This book refers to more particles than just a neutrino.
This section offers some of that background.
The widely accepted atomic model is called the Standard Model.
It defines a variety of particles and quasi-particles.
Click on the link to read its complete description.
Rather than listing them, here is a copy of an image presenting all of the elementary particles in the Standard Model.
This book is about neutrinos.
Click on the link to zoom as needed.
Standard Model of Elementary Particles
Here is an image presenting the particles as generations of matter.
Click on the link to zoom as needed.
Generations of Matter
Both images are copies from Wikipedia, using the link to Standard Model topic, or Generations of Matter topic.
Generations of Matter
The relvant particles will be described.
The electron is a subatomic particle, symbol
e or e-, whose electric charge is negative one elementary charge. Electrons belong to the first generation of the lepton particle family, and are generally thought to be elementary particles because they have no known components or substructure.
The electron is elementary only because particle colliders have been unable to find a way to break one.
Even the use of "generally thought" confirms this rule is based on a judgment, and is subject to change.
1.1 Electron's Mass
The electron mass is relevant because this value can be compared to other particles, like neutrinos.
Here is its description.
The electron mass (symbol: me) is the mass of a stationary electron, also known as the invariant mass of the electron.
It is a fundamental constants of physics.

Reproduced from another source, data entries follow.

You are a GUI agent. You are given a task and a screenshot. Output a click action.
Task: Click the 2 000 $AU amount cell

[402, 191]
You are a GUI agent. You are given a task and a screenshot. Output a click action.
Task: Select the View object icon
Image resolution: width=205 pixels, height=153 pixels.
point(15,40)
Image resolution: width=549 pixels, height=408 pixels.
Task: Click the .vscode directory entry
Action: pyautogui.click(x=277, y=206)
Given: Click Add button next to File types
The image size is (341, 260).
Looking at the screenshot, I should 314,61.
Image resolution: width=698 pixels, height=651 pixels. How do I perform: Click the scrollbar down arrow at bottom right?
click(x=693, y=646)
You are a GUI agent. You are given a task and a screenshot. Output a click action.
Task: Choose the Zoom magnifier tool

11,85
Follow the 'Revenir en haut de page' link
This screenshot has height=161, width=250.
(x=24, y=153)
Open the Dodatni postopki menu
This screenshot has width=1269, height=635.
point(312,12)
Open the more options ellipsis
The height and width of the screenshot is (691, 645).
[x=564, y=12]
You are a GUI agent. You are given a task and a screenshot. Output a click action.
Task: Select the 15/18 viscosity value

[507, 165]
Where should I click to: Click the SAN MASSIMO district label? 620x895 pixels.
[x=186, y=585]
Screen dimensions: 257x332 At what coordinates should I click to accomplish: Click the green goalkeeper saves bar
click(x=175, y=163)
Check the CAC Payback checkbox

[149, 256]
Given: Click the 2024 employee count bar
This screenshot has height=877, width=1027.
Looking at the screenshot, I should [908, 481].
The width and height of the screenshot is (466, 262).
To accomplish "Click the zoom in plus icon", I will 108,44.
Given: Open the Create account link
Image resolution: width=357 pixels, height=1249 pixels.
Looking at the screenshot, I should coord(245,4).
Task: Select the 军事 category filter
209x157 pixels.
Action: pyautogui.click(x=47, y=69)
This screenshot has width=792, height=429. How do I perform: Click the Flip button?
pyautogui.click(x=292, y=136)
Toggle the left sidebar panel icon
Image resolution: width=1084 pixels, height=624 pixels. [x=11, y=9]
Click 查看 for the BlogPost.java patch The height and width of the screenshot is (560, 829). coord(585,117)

It has a value of about 9.109×10^-31 kilograms or about 5.486×10^-4 daltons, equivalent to an energy of about 8.187×10^-14 joules or about 0.5110 MeV.
Some other particles have their mass in the units of MEV/c^2, not MEV, as shown shown above value for me.
A proton is a subatomic particle, symbol p or p^+, with a positive electric charge of +1e elementary charge and a mass slightly less than that of a neutron."
Although protons were originally considered fundamental or elementary particles, in the modern Standard Model of particle physics, protons are classified as hadrons, like neutrons, the other nucleon.
Protons are composite particles composed of three valence quarks: two up quarks of charge +2/3e and one down quark of charge -1/3e.
The rest masses of quarks contribute only about 1% of a proton's mass. The remainder of a proton's mass is due to quantum chromodynamics binding energy, which includes the kinetic energy of the quarks and the energy of the gluon fields that bind the quarks together. Because protons are not fundamental particles, they possess a measurable size; the root mean square charge radius of a proton is about 0.84 to 0.87 fm (or 0.84×10^-15 m to 0.87×10^-15 m).
In 2019, two different studies, using different techniques, have found the radius of the proton to be 0.833 fm, with an uncertainty of +/- 0.010 fm.
The quarks do not sum up to the mass of a proton. They have only 1%.
When quarks are the claimed components of a proton, the claim immediately fails. A proton needs much more than these fragments to be capable of explaining its observed behaviors.
This book, like my others about particle physics, treats quarks as just debris and not as fundamental partticles in an atomic model.
They contribute nothing to our understanding an atom and its behaviors which are driven by a nucleus and its accompanying electron configuration.
Here is the basic description of a neutron.
The neutron is a subatomic particle, symbol
n or n^0, which has a neutral (not positive or negative) charge and a mass slightly greater than that of a proton.
The following statement is not in any on-line reference, because it is the conclusion of this book and my other books on particle physics.
A neutron is a proton with an adjacent electron, having surface contact. A neutron is not 1 distinct particle.It is 2.
This image and caption are copied from the topic of Neutron, cited above.
Neutron in Standard Model
The quark content of the neutron. The color assignment of individual quarks is arbitrary, but all three colors must be present. Forces between quarks are mediated by gluons.
This image and caption are important.
In the Standard Model, a neutron is a single particle, where the quarks of the proton and electron have merged within a membrane, held together by glouns.
This assumption is important in the section Fermi's Interaction.
Here is the basic description of a neutrino.
A neutrino (denoted by the Greek letter nu or v) is a fermion (an elementary particle with spin of 1/2) that interacts only via the weak subatomic force and gravity.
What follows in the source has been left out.